Instructions to follow: Please transcribe the line with "Screen dimensions: 687x455" and the lines after it through the end of the listing below, keeping both ends and nothing more.

# # # # # # #

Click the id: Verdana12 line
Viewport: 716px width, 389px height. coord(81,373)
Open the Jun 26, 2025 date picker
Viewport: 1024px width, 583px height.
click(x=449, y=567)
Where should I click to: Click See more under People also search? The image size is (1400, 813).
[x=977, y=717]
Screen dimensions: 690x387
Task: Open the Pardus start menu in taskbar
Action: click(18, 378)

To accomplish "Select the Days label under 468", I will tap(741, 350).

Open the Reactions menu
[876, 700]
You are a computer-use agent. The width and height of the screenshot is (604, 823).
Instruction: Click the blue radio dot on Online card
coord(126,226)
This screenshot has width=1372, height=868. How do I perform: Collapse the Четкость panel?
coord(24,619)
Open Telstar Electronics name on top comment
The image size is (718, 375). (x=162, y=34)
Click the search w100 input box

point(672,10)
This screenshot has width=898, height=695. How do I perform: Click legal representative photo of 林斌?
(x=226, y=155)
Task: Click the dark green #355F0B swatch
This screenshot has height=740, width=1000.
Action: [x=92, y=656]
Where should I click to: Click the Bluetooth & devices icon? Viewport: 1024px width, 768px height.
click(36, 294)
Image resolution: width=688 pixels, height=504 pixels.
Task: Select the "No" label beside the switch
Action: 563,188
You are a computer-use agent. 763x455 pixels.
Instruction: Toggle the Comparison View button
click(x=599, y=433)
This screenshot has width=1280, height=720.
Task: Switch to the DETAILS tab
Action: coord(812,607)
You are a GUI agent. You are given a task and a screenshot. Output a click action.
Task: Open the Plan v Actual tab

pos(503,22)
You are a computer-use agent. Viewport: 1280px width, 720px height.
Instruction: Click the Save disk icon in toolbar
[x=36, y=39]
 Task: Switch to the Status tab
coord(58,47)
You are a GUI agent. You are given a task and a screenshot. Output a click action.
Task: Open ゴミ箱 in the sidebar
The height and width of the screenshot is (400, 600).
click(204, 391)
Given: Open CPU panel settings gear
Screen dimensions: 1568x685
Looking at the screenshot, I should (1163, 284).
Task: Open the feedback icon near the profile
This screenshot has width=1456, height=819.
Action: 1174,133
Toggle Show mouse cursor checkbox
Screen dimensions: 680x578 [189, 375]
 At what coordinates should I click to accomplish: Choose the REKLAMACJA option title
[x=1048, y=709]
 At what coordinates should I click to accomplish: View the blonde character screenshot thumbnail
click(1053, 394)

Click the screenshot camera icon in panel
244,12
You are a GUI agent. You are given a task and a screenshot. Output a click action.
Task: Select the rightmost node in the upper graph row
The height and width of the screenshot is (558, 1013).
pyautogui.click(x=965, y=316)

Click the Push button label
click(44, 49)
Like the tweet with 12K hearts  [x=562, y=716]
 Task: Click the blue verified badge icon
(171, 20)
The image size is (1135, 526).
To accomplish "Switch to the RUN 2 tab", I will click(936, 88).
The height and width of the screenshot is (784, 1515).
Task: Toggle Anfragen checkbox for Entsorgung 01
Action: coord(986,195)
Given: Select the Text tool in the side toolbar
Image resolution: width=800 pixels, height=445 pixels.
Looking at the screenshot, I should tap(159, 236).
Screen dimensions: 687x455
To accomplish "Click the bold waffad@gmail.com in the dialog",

# # # # # # #

Answer below:
Screen dimensions: 687x455
To accomplish "Click the bold waffad@gmail.com in the dialog",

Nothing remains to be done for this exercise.